» What you have to do
Write out each line from the data below that includes the word "heading".

» Records shown
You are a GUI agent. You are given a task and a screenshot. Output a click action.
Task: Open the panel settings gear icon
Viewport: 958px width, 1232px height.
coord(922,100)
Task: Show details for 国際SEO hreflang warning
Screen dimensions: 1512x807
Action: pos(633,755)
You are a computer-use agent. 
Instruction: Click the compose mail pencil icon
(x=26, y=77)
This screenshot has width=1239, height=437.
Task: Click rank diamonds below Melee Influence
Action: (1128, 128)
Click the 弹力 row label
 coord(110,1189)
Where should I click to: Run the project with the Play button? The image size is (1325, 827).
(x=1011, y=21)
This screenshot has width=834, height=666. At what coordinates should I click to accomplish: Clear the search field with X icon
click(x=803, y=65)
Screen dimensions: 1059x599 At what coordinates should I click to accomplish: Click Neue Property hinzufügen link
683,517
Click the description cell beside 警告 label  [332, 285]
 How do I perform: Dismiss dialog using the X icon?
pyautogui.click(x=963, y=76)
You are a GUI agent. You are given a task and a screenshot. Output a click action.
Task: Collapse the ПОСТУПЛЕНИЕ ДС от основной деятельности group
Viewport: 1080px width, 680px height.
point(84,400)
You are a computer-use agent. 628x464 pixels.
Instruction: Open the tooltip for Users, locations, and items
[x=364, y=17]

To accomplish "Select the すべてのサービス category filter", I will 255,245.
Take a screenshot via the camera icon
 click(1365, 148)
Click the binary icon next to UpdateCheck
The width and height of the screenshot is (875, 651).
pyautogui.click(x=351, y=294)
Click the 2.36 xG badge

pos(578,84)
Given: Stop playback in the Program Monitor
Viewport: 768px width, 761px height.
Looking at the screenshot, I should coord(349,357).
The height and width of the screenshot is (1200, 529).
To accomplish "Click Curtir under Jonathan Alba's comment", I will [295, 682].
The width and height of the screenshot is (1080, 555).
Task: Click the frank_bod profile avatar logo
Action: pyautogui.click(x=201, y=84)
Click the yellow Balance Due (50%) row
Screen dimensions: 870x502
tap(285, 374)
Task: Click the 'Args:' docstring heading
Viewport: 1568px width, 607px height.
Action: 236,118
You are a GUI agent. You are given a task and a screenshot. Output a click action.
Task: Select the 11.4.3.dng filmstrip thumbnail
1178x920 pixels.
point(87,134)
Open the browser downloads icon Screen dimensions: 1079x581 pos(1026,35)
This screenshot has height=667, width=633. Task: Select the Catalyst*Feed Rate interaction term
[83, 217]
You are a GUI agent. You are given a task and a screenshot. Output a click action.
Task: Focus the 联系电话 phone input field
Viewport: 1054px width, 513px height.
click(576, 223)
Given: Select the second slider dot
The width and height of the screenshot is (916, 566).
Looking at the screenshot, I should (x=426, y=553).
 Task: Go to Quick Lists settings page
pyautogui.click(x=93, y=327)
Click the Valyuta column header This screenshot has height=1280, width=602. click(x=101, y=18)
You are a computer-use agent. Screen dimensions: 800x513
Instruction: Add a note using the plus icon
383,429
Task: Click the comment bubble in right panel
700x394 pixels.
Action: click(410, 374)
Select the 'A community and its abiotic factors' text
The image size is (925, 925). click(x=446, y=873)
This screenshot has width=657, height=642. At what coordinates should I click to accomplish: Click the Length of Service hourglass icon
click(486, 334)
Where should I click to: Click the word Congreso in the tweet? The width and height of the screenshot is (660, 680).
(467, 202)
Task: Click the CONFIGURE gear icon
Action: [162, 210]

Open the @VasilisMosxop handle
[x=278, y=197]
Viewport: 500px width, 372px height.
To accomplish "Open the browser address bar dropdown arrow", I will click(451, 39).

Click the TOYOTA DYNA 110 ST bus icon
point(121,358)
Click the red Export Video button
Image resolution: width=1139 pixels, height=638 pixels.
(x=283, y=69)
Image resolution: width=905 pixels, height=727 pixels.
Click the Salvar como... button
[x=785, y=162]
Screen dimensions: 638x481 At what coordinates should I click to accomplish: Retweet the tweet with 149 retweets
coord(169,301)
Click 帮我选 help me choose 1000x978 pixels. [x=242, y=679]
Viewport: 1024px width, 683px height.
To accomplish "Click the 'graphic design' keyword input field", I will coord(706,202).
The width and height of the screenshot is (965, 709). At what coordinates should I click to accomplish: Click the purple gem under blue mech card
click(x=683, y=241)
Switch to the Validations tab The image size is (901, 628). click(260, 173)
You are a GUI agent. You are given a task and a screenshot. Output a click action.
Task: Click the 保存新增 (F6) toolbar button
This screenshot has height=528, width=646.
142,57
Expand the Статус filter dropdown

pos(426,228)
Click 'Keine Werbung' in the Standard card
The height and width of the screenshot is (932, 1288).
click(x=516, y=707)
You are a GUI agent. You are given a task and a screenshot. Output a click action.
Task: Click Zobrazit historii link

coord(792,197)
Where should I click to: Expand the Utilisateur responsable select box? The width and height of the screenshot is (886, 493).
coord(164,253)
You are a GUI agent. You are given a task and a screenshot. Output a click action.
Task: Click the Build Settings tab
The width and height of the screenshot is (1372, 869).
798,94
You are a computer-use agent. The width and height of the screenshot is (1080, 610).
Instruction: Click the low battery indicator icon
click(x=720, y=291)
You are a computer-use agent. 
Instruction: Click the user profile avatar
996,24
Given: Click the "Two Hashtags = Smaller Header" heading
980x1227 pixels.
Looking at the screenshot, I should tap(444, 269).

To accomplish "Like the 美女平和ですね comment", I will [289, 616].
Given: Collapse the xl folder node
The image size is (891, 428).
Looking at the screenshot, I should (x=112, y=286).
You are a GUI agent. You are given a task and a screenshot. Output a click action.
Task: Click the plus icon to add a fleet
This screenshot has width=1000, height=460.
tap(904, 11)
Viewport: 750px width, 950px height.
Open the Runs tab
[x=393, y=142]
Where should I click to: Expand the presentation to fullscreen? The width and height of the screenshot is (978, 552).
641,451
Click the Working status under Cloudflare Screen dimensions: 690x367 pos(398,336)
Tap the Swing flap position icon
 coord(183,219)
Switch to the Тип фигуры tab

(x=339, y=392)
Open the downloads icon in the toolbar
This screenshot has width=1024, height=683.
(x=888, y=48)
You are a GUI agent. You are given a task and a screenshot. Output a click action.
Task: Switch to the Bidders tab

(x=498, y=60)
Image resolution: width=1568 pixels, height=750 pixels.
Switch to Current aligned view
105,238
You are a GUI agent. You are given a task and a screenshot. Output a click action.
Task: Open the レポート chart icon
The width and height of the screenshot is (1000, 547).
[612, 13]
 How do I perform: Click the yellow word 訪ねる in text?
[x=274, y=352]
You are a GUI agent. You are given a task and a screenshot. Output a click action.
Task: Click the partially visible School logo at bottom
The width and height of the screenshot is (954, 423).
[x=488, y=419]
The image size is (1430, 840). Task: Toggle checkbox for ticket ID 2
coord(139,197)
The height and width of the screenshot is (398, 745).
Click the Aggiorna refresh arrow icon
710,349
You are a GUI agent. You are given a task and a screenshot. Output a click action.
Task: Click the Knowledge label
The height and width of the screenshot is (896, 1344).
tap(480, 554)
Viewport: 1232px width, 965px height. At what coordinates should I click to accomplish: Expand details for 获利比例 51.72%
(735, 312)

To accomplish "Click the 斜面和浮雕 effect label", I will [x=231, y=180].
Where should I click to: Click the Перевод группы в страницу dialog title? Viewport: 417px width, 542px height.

» Reply to the exercise
Task: Click the 'Args:' docstring heading
Given: Click the "Two Hashtags = Smaller Header" heading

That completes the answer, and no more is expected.